March 28, 2024

Social media display

I am incredibly grateful to have grown up during an era before the prevalence of social media. I cannot imagine going through middle school and high school having to navigate the changes involved in adolescence along with maintaining a virtual presence.

Technology is fascinating. I use it every day either at work or at home. Despite my best efforts not to be attached to my phone, I still constantly have it within reach. At times on the weekends, I will leave my phone in another room and walk away, just as an experiment. It works about half the time, because unfortunately I also have an Apple Watch that chimes in on every notification sent to my phone.

The majority of those notifications are from some form of social media. I don’t think we understand its true power. It can unite complete strangers behind a common cause or it can provide a ground for complete divisiveness with no end in sight.

People find bravery behind a keyboard without having to actually say what they think to another human and it’s troubling. As soon as you hit post, those ideas are out there, in our hands, in other people’s hands and are only a screenshot away from never disappearing.

The power of social media has been on display for more than a week.
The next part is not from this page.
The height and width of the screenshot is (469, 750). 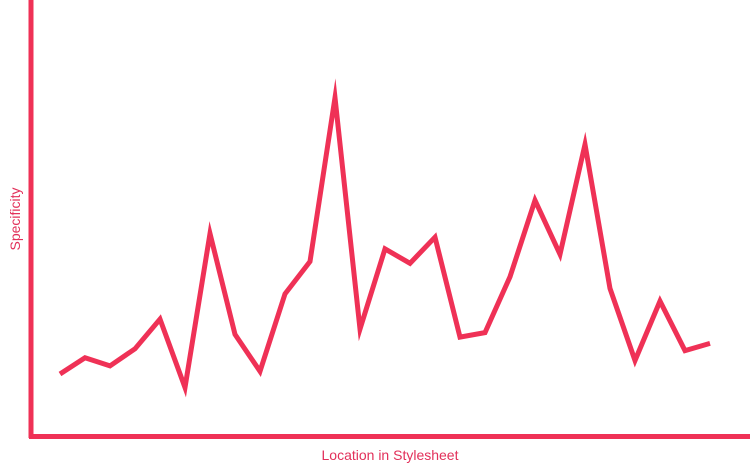 I want to click on y-axis-label: Specificity, so click(x=15, y=218).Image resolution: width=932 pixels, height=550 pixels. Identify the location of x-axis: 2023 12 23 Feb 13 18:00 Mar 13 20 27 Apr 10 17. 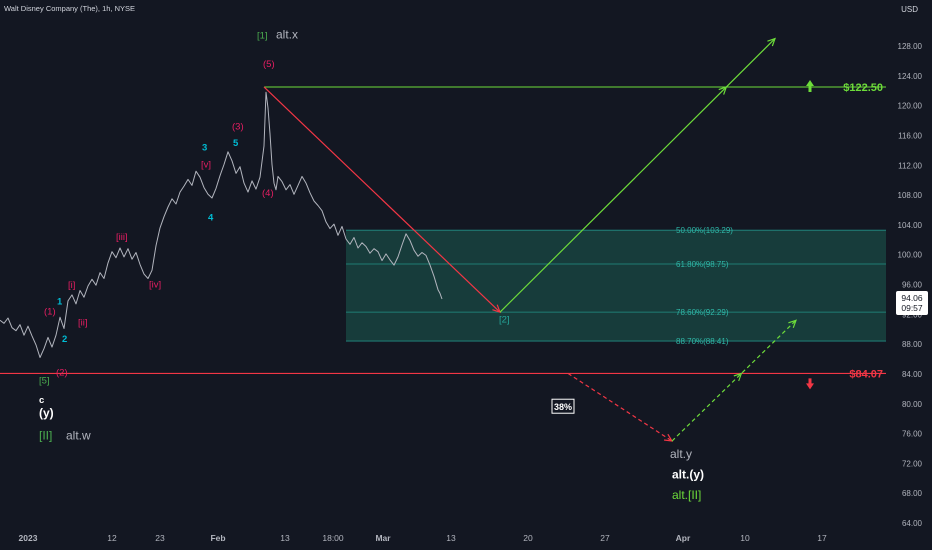
(423, 538).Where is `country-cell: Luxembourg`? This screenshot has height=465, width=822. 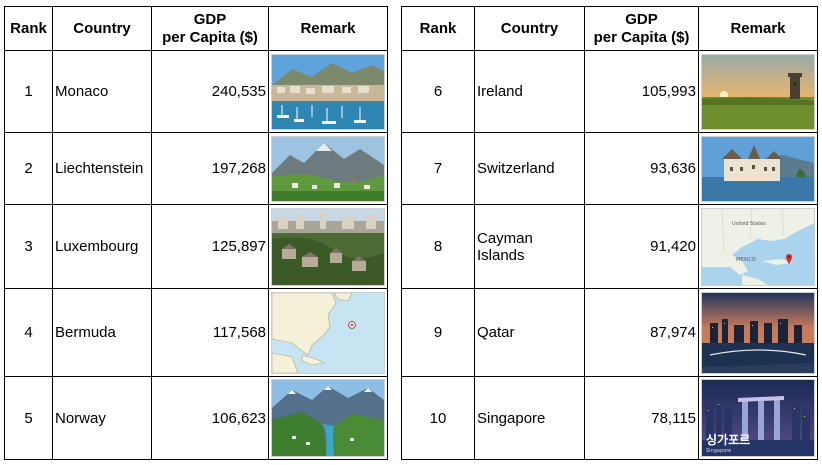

The nation has been watching the “beer money” story unfold. Carson King did something most 20 year olds wouldn’t. He found himself with an influx of cash and decided to put it to good use instead of keeping it for himself.

It was a heartwarming story about raising money “for the kids.” The entire nation got to see “Iowa Nice” in action. To top it off, it was done by a guy who didn’t ask for any of the attention.

Tuesday we got to see the ugly side of social media. The lengths taken to find even the slightest “dirt” on an otherwise feel-good story makes my head hurt. There was nothing “routine” about delving into eight years of Twitter history for a background check. That is not what journalism should be about. It is moments like this that illustrate why people have a distrust in our profession. There was no need to muddy the water. The story was simple — a nice person raising money for a good cause.

I hope we have not come to a point in our world where our 16-year-old selves speaks to the caliber of person you grow up to be as an adult. I know I certainly wouldn’t want to be judged by the things I did in my teens. I was and still am an introvert. So, I’m not sure what my teenage self would have even put on social media. But I know at one point or another, I could have said something that was potentially offensive to certain people. I couldn’t tell you for sure because over the past 16 years, memories of those stupid conversations are replaced with more meaningful content, like having a good job and enjoying building my family.

Things that were important back then don’t even come on my radar now as an adult. So why could we possibly think to condemn someone for something that was posted as a dumb, 16-year-old boy?

I was happy to see the immediate support for Carson who has handled an impossible situation with nothing but class. I hope this bruise on an otherwise amazing story fades away so people refocus on the good that has come from this entire experience.